5.2.1 Deutsch’s algorithm ‣ 5.2 Quantum algorithms ‣ Quest 5: Algorithm virtuoso ‣ The Quantum Quest‣ 5.2 Quantum algorithms ‣ Quest 5: Algorithm virtuoso ‣ The Quantum Quest

It is late on Sunday evening. Alice and Bob have just finished their homework assignments for the quantum computing class and are about to watch a 3D movie. When they turn on their holographic television set, they discover that the movie screening has been postponed due to unexpected dramatic news coverage coming from the International Transgalactic Station. There has been a terrible accident and a module containing two crew members, Hila and Iman, has separated from the main mothership. The last message received from the module was that Iman has been injured and is heavily bleeding – he is in need of an urgent blood transfer. What makes the situation complicated is that Hila and Iman are somewhat in shock and forgot their own blood type – they can only remember that they each had blood type A or B. The news presenter is appealing to the general public for help with suggesting a way for Hila and Iman to determine if they have the same blood type, because if that was the case Hila could transfer her blood to Iman to save his life. This is because the medical kit in Hila and Iman’s module includes a lympho-transcoder that is able to convert either of the two blood types to the opposite one. Hence, even if it turns out that their blood types are mismatching, Hila can convert her’s to the opposite one using the lympho-transcoder.

Upon hearing these news, Alice and Bob immediately abandon their plan to watch a movie and start to ponder what could be done to help Hila and Iman. The news coverage continues with some additional information. Luckily, it turns out that the module involved in the accident contains a database chip that stores Hila and Iman’s blood type. We can model this by a function $f\colon\{0,1\}\to\{0,1\}$ , where

	$\displaystyle f(0)$	$\displaystyle=\begin{cases}0&\text{if Hila's blood type is A},\\ 1&\text{if Hila's blood type is B}.\end{cases}$
and
	$\displaystyle f(1)$	$\displaystyle=\begin{cases}0&\text{if Iman's blood type is A},\\ 1&\text{if Iman's blood type is B}.\end{cases}$

What needs to be determined is whether $f(0)=f(1)$ or not!

- - -

• What you will do:
- a) Which people does the Deutsch's algorithm story name? List them all.
- b) Write the next part of the Deutsch's algorithm story, picking up after its final sentence.

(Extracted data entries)
- - -

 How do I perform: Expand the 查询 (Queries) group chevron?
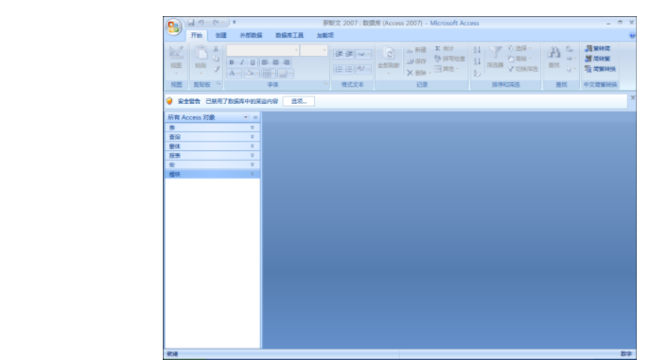253,137
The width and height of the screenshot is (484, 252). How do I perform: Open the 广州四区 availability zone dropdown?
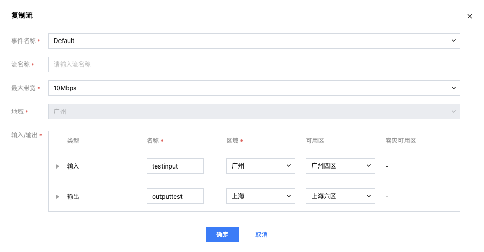340,166
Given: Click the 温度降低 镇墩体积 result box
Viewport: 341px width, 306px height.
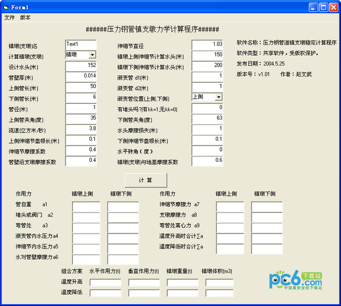Looking at the screenshot, I should point(219,293).
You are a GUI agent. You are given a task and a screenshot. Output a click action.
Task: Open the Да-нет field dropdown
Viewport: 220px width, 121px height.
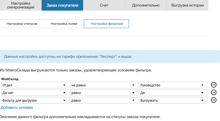[x=34, y=93]
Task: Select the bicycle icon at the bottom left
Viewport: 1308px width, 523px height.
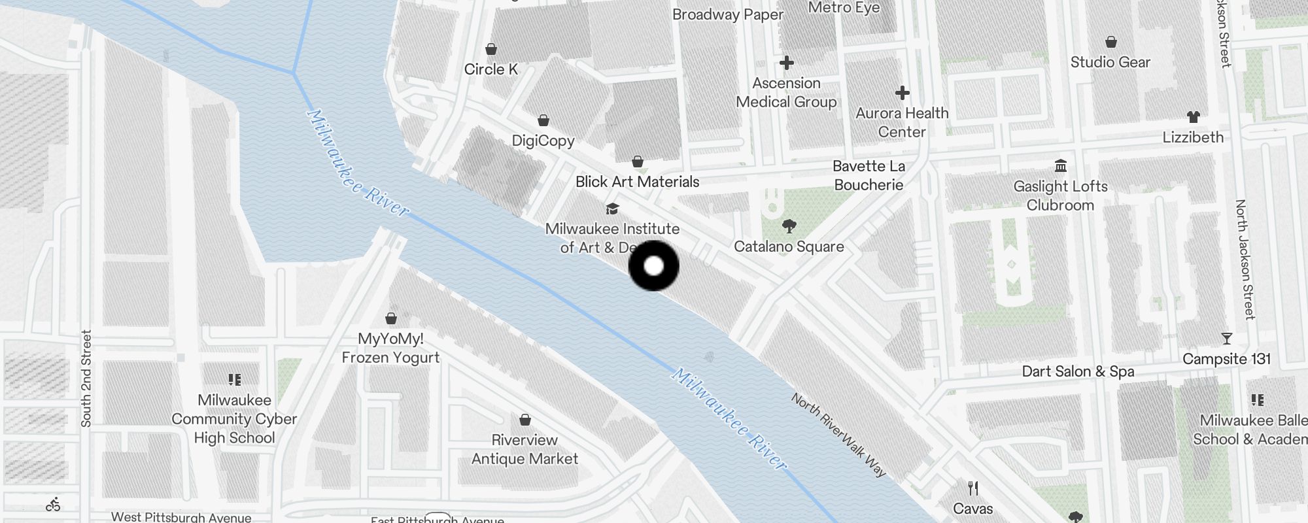Action: [x=54, y=505]
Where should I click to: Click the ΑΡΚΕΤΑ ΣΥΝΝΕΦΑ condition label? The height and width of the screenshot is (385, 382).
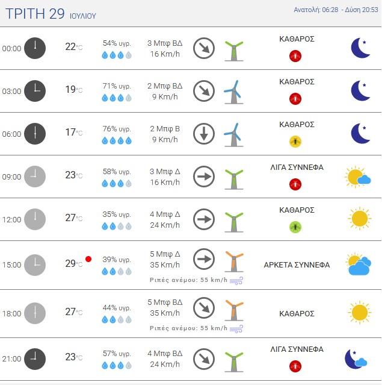coord(297,264)
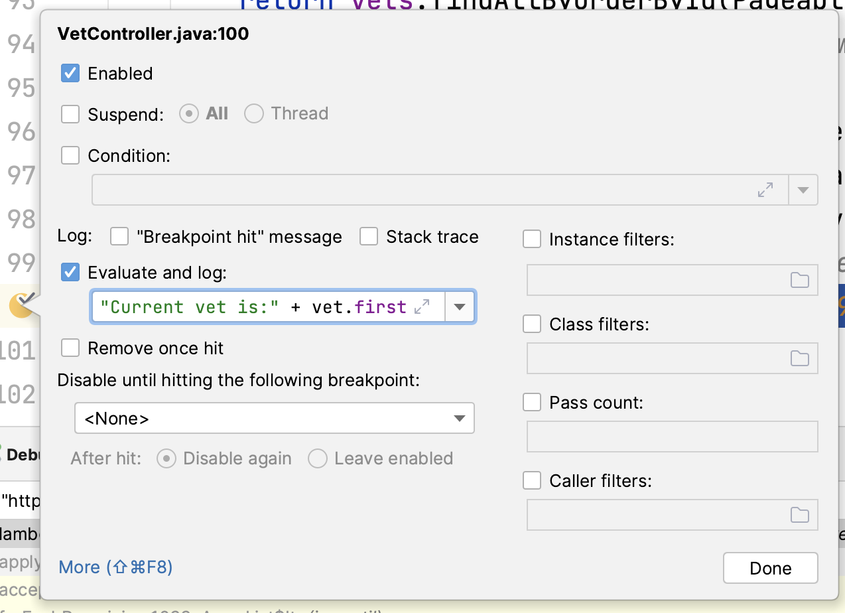Tick the Remove once hit checkbox
845x613 pixels.
[x=70, y=348]
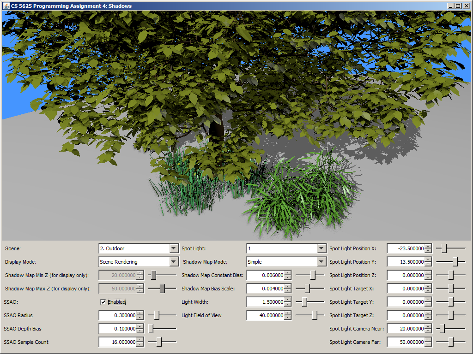Maximize the application window
Screen dimensions: 473x354
pyautogui.click(x=458, y=6)
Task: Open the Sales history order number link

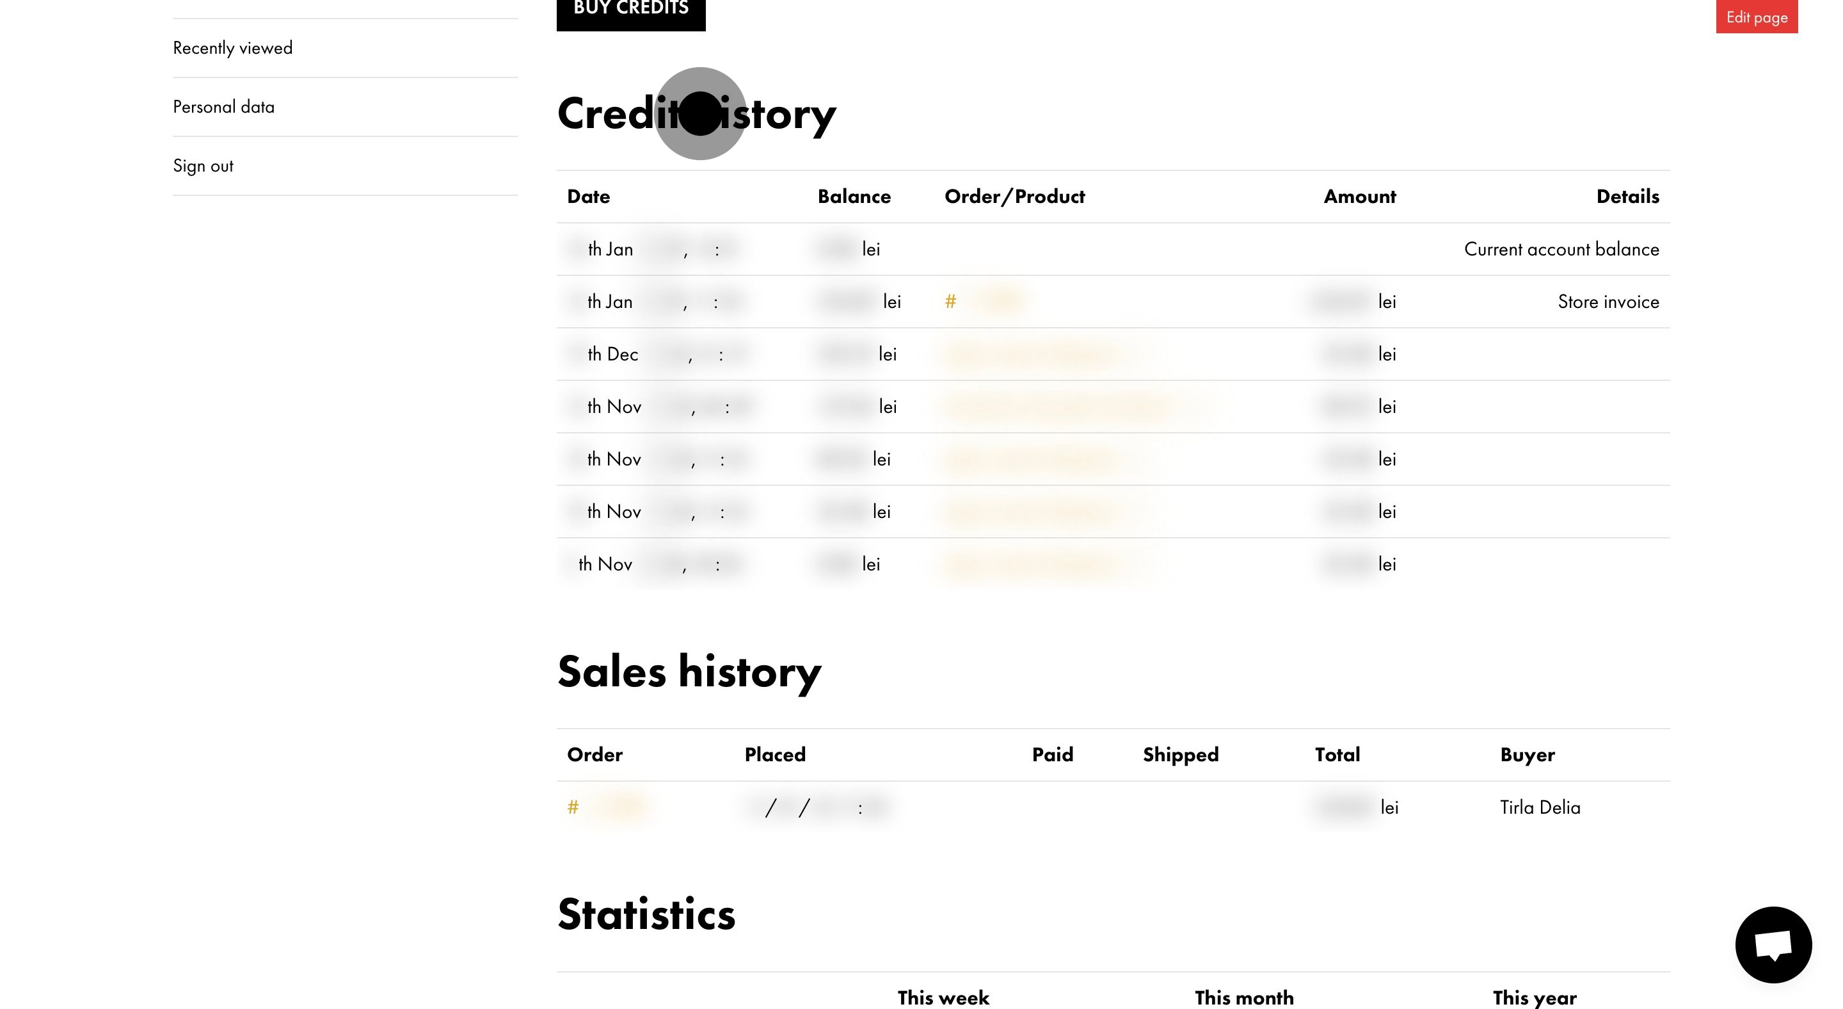Action: pos(608,808)
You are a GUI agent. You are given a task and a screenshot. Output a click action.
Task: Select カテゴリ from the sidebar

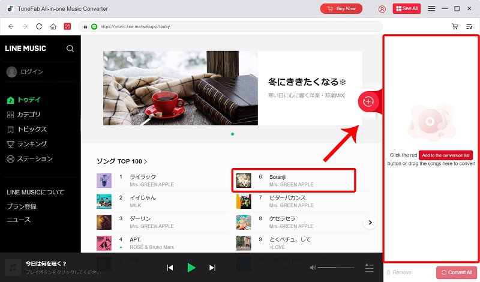(x=29, y=115)
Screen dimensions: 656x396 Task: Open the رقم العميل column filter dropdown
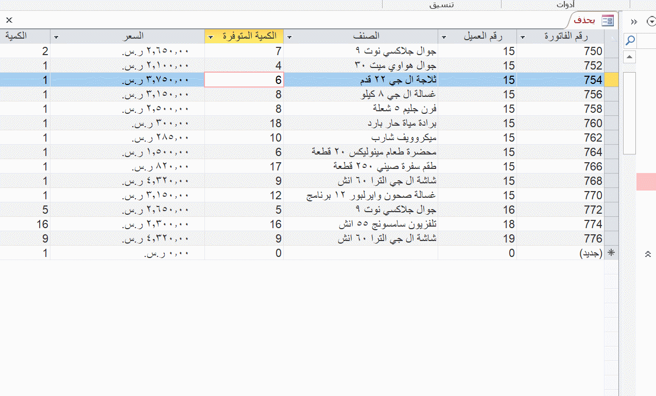coord(444,37)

- - -

• Your responses:
- a) Alice, Bob, Hila, Iman

- b)
The solution seems at hand: Hila and Iman simply need to query the database twice to read out their respective blood types, $f(0)$ and $f(1)$ , and then compare the two values to see if they are the same. Unfortunately, the accident has partly fried the control logic of the database chip and the news presenter reports that after the first query the database chip will likely burn out completely.

Our two protagonists are at an impasse. Clearly, any classical algorithm needs to evaluate $f$ twice in order to determine whether $f(0)=f(1)$ . Indeed, if you know only the value of $f(0)$ then whether $f(0)=f(1)$ still depends on the value of $f(1)$ and, unless you also compute $f(1)$ , you would not be able to tell whether $f(0)=f(1)$ . Similarly, if you know only $f(1)$ then you cannot compare it with $f(0)$ unless you also know what the value of $f(0)$ is. No matter what strategy you use, you need to know both $f(0)$ and $f(1)$ in order to determine whether $f(0)=f(1)$ . Is there really no way around this?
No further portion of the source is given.